Em relação à Cracolândia, a atual gestão aposta numa abordagem que envolve o tratamento para dependentes químicos e combate ao tráfico. Segundo Nunes, não há espalhamento dos usuários, mas sim movimentação. Ele afirma que a melhor alternativa para questões de segurança é o trabalho multisetorial de abordagem – com policiamento, assistência social e saúde – para conseguir reduzir a criminalidade.

Tabata Amaral

Para a deputada federal e candidata pelo PSB, Tabata Amaral, a primeira medida para revitalizar o centro será garantir que a região esteja segura, iluminada e com os devidos cuidados de zeladoria. “Queremos aprimorar a habitação popular e reduzir o déficit habitacional, destinando imóveis abandonados para a habitação de interesse social”, afirma.

Para o problema dos moradores em situação de rua, pretende criar um programa que busca oferecer atendimento individualizado e integrado às pessoas com tratamento para dependência química, incentivo ao convívio familiar, emprego e renda. “Vamos lançar um “filômetro” para informar em tempo real a disponibilidade de vagas em cada centro de acolhida e ampliar a estratégia de locação social.”

Em relação à Cracolândia, Tabata afirma que é um sistema, não um lugar, que demanda ação integrada de segurança, saúde, assistência social e urbanismo. Na segurança pública, propõe julgar rapidamente os crimes relacionados ao uso de drogas, acelerar processos judiciais, priorizar a reparação de danos e a reintegração social dos usuários.

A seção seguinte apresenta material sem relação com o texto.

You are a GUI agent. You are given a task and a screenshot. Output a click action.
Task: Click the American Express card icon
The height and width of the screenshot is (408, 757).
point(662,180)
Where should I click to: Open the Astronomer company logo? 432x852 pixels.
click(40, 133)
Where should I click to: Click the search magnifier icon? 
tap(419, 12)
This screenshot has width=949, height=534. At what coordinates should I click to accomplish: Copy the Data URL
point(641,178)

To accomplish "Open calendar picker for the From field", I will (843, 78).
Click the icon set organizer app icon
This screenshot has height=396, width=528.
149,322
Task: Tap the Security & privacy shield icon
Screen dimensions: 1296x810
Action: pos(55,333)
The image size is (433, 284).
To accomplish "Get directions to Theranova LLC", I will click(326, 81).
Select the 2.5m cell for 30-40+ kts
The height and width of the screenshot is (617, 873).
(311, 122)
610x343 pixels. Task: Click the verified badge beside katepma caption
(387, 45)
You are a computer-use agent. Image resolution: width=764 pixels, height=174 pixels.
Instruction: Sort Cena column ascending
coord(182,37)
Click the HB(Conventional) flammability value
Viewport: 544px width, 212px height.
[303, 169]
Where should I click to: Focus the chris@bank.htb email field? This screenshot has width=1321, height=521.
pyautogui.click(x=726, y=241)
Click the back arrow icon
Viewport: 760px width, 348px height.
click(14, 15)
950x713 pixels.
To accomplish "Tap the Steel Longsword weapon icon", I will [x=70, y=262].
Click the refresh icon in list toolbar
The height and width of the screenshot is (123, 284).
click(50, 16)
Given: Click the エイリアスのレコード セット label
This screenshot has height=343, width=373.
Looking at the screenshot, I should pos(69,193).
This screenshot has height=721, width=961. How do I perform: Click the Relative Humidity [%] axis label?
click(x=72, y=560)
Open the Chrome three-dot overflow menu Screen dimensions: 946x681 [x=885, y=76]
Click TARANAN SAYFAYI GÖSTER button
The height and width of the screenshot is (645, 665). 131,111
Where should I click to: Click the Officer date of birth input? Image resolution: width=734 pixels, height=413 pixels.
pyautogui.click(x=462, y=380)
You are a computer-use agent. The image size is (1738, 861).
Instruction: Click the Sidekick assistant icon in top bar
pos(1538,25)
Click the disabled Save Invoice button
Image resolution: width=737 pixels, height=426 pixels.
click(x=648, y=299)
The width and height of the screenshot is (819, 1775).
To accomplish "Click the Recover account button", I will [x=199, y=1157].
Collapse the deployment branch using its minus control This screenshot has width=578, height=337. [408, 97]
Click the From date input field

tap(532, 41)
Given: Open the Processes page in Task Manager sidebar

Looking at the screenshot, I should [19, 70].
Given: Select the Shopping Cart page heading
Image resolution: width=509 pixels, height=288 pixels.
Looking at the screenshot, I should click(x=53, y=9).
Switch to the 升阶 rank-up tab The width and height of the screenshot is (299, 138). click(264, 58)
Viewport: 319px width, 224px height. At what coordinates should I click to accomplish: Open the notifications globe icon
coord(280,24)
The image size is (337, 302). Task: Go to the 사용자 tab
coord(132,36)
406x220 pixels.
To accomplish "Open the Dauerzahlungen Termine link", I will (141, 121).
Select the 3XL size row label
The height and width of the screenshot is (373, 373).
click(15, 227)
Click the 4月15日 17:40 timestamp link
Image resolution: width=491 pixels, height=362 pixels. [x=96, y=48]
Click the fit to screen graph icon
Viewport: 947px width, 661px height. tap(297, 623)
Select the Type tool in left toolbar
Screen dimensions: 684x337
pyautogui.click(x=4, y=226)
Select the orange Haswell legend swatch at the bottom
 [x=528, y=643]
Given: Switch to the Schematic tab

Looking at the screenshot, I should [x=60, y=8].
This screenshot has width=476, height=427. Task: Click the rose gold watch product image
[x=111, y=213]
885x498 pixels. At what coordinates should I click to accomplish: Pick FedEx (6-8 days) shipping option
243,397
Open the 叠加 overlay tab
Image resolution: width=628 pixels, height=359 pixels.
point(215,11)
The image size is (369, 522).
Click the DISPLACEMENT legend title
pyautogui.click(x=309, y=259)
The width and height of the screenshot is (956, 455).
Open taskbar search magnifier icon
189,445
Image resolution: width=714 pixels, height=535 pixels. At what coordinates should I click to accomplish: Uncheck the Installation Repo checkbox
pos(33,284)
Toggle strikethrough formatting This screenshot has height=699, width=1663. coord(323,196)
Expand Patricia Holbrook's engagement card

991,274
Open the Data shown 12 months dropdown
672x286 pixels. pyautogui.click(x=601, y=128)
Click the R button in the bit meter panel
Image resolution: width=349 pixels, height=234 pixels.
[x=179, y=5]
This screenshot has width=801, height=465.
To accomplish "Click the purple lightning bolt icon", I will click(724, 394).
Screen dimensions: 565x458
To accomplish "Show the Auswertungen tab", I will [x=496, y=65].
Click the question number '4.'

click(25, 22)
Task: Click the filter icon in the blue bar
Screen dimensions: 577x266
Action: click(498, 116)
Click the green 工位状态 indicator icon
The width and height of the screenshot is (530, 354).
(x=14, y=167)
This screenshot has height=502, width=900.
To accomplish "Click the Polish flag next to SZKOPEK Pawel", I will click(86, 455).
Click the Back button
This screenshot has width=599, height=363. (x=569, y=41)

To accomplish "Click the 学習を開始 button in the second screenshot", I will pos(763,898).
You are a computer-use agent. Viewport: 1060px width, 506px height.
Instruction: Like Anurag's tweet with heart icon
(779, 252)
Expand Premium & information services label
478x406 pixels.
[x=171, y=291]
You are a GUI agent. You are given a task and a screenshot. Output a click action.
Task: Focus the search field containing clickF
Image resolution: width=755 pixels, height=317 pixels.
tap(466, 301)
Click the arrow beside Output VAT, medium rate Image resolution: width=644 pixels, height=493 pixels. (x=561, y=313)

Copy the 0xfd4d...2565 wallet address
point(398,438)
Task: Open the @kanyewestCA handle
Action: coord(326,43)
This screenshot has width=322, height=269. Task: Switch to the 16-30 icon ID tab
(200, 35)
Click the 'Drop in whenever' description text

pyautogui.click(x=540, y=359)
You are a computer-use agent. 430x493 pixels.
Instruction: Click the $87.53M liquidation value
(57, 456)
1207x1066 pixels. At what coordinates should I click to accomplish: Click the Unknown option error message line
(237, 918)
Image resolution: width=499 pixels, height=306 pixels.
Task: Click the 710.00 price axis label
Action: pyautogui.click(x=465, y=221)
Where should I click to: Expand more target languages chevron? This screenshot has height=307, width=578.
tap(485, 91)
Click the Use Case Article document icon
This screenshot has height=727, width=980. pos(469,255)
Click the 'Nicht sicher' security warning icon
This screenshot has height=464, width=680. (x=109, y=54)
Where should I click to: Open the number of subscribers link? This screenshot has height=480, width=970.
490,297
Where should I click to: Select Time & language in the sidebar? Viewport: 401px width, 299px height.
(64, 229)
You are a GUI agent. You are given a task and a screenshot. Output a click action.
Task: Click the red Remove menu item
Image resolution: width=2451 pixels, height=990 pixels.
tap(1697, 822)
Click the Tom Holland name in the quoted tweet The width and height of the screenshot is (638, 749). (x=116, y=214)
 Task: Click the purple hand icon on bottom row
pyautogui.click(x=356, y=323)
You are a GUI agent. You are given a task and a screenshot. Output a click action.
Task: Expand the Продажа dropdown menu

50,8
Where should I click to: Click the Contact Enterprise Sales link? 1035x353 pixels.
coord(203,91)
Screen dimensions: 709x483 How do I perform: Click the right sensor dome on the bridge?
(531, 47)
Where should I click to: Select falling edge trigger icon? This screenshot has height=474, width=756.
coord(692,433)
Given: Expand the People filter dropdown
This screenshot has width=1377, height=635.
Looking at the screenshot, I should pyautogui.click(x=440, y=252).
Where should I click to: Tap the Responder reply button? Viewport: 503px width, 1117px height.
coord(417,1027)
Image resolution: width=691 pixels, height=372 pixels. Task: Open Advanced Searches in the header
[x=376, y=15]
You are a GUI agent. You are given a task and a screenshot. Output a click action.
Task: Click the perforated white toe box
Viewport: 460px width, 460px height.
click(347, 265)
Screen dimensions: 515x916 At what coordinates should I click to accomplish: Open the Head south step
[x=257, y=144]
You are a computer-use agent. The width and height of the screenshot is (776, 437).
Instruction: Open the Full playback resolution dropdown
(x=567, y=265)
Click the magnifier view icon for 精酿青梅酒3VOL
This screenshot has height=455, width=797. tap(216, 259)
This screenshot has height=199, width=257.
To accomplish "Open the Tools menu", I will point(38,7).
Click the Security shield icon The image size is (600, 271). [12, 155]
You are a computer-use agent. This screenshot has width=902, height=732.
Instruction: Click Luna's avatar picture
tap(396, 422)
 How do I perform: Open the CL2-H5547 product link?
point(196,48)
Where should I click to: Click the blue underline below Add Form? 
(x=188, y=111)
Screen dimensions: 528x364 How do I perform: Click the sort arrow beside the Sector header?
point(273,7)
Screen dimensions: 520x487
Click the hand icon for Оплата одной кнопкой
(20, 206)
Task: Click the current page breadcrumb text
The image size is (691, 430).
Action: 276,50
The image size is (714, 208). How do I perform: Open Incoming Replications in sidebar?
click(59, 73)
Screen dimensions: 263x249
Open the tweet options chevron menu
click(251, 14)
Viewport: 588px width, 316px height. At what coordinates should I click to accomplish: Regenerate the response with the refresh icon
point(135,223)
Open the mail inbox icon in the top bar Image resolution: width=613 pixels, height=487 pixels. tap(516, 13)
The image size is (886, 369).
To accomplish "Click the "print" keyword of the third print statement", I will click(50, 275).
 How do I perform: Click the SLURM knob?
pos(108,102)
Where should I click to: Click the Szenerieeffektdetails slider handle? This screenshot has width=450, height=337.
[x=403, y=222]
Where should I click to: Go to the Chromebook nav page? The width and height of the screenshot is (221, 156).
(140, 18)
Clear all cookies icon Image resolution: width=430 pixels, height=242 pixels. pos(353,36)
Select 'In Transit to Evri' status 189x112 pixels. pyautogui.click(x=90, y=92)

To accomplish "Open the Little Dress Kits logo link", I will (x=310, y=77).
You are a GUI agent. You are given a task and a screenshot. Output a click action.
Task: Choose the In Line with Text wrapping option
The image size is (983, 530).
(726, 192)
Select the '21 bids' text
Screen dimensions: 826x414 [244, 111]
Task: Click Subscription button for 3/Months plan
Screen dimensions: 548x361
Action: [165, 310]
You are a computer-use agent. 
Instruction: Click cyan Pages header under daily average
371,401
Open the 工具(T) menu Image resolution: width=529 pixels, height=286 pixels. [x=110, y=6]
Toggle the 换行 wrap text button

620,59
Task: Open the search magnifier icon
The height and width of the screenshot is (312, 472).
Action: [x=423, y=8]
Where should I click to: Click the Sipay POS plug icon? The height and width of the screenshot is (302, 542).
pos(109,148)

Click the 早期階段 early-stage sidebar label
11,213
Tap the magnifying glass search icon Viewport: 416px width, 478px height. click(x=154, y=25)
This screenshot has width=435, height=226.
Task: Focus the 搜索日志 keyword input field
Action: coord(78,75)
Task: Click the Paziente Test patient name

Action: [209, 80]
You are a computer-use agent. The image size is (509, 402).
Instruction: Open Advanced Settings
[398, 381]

Para enfrentar a criminalidade no centro, afirma que adotará mecanismos de inteligência e tecnologia e propõe parcerias com operadoras telefônicas para reprimir o roubo de celulares, a partir do rastreamento de aparelhos e bloqueio de novas linhas. “Vamos adotar a experiência exitosa do Piauí, em que a pessoa é alertada e tem a oportunidade de devolver o aparelho roubado em uma unidade da polícia sem que seja responsabilizada. Se não devolver, o celular continua monitorado e a polícia faz a apreensão.”